It's an open secret among defense investors: When the government approaches the end of a fiscal quarter, the Pentagon goes into panic mode. Act fast, or money appropriated for defense purchases won't get spent, and Congress may decide that, well, if the Pentagon didn't need to spend all that money last quarter, maybe it doesn't really need so much money next quarter, either.
Result: Every three months we see a mad dash as defense contracting clerks rush to shovel money out the door before the close of the quarter.
This quarter is no different.
Door open, shovels ready
Last week, Friday's daily digest of defense contracts awarded by the Pentagon saw no fewer than 45 separate awards announced, including several billion-dollar-plus deals. Two of these went to missiles giant Raytheon (NYSE:RTN).
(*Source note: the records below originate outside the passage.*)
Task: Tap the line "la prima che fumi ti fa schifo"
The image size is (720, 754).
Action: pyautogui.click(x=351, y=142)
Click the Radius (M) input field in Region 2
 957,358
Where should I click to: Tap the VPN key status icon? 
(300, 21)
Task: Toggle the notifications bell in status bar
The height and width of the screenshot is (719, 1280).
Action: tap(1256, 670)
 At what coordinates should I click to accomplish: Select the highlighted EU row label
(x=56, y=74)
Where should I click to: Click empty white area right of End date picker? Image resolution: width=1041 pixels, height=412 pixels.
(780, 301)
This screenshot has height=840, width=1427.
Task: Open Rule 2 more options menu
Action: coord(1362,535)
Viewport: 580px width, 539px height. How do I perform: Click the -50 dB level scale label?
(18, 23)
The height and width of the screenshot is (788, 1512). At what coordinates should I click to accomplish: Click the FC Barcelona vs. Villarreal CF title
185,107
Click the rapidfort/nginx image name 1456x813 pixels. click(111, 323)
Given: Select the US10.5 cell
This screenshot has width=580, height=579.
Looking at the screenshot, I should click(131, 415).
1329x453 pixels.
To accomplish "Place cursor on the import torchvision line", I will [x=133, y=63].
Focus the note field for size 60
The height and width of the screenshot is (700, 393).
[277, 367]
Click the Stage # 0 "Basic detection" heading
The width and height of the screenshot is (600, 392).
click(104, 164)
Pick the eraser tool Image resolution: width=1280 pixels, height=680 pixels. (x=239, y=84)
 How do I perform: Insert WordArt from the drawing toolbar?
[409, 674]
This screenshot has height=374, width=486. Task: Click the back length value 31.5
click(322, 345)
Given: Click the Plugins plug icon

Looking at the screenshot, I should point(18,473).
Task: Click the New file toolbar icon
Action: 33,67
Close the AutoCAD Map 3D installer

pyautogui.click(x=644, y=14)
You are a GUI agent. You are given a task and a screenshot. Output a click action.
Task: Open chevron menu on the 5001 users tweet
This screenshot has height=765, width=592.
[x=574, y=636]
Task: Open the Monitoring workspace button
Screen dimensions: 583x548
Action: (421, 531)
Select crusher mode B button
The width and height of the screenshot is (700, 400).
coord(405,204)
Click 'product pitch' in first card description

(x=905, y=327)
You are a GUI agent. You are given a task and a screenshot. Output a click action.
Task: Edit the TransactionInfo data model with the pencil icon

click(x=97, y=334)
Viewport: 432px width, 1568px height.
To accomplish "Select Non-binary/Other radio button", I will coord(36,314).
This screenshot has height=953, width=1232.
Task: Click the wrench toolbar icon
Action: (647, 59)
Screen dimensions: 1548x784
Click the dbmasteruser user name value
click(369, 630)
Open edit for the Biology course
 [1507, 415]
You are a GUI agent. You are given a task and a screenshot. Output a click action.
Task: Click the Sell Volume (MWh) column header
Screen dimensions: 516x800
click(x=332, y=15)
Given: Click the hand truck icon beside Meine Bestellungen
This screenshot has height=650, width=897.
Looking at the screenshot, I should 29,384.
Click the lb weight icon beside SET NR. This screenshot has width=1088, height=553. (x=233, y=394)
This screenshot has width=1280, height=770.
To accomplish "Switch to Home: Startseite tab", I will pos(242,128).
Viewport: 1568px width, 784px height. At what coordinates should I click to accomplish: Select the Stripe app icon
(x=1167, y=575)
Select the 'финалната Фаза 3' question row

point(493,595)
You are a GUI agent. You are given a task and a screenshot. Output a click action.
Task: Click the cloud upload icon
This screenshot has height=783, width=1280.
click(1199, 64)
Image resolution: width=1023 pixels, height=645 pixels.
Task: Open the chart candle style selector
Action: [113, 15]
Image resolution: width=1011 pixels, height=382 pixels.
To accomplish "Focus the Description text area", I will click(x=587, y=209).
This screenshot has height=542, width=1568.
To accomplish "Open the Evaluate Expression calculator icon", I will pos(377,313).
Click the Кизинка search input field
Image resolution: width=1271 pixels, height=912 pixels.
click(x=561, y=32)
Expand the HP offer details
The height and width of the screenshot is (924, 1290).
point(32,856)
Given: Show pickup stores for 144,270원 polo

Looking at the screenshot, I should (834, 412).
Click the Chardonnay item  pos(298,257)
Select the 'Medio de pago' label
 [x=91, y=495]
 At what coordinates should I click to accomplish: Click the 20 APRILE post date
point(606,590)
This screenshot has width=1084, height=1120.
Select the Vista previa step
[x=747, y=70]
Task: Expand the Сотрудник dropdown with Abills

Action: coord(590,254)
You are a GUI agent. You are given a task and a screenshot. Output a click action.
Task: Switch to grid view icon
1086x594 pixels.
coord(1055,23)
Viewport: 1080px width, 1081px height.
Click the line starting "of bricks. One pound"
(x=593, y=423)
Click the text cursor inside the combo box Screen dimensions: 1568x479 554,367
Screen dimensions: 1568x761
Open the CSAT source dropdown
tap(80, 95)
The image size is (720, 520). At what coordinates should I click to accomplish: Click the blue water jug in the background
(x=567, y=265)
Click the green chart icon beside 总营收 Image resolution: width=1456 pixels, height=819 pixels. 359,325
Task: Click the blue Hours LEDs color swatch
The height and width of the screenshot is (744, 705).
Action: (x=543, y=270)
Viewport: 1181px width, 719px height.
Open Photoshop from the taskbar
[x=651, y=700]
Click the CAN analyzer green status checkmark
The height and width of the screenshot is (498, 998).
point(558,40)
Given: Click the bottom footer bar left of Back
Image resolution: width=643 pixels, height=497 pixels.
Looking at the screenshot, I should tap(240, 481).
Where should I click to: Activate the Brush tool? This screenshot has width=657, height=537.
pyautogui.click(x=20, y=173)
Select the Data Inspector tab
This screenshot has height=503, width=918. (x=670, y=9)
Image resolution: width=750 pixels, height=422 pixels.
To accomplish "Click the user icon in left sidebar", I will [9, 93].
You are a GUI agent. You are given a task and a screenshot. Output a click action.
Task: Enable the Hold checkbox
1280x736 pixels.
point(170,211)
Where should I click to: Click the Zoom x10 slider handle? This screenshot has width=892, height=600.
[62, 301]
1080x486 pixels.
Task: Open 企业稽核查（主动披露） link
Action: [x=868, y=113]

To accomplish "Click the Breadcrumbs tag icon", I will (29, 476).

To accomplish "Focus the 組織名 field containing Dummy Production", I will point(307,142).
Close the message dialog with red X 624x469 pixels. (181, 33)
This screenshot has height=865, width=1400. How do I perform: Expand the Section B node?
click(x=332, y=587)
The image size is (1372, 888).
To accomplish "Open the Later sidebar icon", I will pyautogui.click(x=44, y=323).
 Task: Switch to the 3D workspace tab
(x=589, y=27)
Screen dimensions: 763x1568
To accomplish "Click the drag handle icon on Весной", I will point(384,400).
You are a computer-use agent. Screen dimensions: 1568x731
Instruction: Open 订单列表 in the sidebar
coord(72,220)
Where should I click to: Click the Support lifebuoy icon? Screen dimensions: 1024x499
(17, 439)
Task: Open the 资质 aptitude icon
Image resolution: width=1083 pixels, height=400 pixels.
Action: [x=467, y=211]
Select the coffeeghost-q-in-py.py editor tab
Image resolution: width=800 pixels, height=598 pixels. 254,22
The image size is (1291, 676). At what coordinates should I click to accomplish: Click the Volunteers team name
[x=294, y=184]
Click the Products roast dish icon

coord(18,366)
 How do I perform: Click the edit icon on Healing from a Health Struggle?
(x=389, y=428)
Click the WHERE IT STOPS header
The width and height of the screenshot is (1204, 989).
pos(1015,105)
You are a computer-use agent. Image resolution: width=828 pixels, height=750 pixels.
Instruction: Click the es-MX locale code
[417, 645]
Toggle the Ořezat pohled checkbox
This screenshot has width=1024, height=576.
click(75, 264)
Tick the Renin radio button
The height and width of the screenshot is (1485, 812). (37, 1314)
Raytheon was awarded a sole-source, cost-plus-incentive-fee, cost-plus-fixed-fee contract modification "definitizing" (i.e. establishing a final dollar value) a previously awarded contract to produce SM-3 Block IIA missiles for the U.S. Missile Defense Agency, another contract to deliver missiles under fiscal 2019, and a third contract to begin production of even more missiles to be acquired in fiscal 2020. In total, the value of this modification comes to just over $1.02 billion, covering the acquisition of 62 SM-3 Block IIA missiles for missile defense.
And that's not all.
Raytheon won a slightly larger $1.03 billion contract from the U.S. Navy. Encompassing the "multi-year procurement" of Standard Missile-6 missiles (used not only for missile defense, but also anti-air and anti-surface) in the fiscal 2019-2023 timeframe, the contract is curiously not expected to be "complete" before October 2026.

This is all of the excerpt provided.